Cases processed in 2014 that have made it to court relate to inhumane and demeaning treatment toward a citizen, causing grievous bodily harm, assault and battery, unlawful arrest and causing death through reckless conduct.

The beating of a suspect in a holding cell at the Polis Chrysochous police station, a case now being tried in court, was among the most notable cases of 2014.

Among the more serious cases investigated, Spyridakis cited a complaint by a citizen alleging to have been roughed up by police during a football match at the Tsirion stadium in Limassol on January 19, 2014.

IAIACAP found that the complainant was in fact maltreated by police officers but the offenders could not be identified due to the fact they wore helmets and riot gear.

Many complaints filed against the police were of a similar nature – relating to incidents occurring before, during and after football games and similar events.

In July 2014, Spyridakis said, IAIACAP wrote to the police chief asking that the regulations be amended so that identifying insignia are added to riot gear.

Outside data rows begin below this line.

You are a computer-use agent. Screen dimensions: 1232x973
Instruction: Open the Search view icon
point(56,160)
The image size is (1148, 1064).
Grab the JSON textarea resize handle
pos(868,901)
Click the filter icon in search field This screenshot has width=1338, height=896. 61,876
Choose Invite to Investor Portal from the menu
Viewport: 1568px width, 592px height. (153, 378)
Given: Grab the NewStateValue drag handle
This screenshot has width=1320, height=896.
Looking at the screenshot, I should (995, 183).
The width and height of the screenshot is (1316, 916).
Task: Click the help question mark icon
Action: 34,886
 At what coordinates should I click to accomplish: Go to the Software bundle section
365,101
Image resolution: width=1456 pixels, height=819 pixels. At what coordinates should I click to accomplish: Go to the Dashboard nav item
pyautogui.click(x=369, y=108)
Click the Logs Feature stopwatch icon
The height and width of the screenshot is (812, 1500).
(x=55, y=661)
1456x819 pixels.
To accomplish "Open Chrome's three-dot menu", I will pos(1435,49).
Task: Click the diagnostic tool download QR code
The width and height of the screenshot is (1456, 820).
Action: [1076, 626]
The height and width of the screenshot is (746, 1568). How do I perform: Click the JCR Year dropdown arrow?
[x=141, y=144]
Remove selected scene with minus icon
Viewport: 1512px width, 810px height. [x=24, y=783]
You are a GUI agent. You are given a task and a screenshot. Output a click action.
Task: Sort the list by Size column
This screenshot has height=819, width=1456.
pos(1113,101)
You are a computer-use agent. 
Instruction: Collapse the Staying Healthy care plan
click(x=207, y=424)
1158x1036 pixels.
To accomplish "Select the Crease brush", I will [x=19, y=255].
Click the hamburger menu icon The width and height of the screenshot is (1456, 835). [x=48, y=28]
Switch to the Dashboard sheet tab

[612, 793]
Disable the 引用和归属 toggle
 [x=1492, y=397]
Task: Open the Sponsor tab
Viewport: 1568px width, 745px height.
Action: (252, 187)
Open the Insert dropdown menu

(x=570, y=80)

The authority learned recently that the chief of police adopted their recommendation. The police chief has ordered that stickers with identifiers be placed on police helmets.

From May 2006 – when IAIACAP began operating – up to December 31, 2015, a total of 1,416 complaints were lodged.

During the same time period, the authority appointed criminal investigators for 588 complaints. In 2013, investigators were appointed for 52 cases.

In 2014, the number of cases where investigators were appointed came to 99, and 104 for the year 2015.

To date, since 2006, 39 criminal and 43 disciplinary cases have been brought together. Of the criminal instance, courts found the defendants guilty in two cases, the defendants were acquitted in 17 cases, 17 cases were suspended, and 13 are pending.

Although IAIACAP has produced considerable work during its 10 years of operation, noted Spyridakis, the authority could do a lot more if more resources were at its disposal.

The authority is seriously under-funded, he said. In 2014 the budget was at €236,000, and for 2016 it has been further slashed to €227,000.

Receiving the report, President Nicos Anastasiades told Spyridakis that “wherever your observations require action on the part of the state, be assured that the necessary action will be taken.”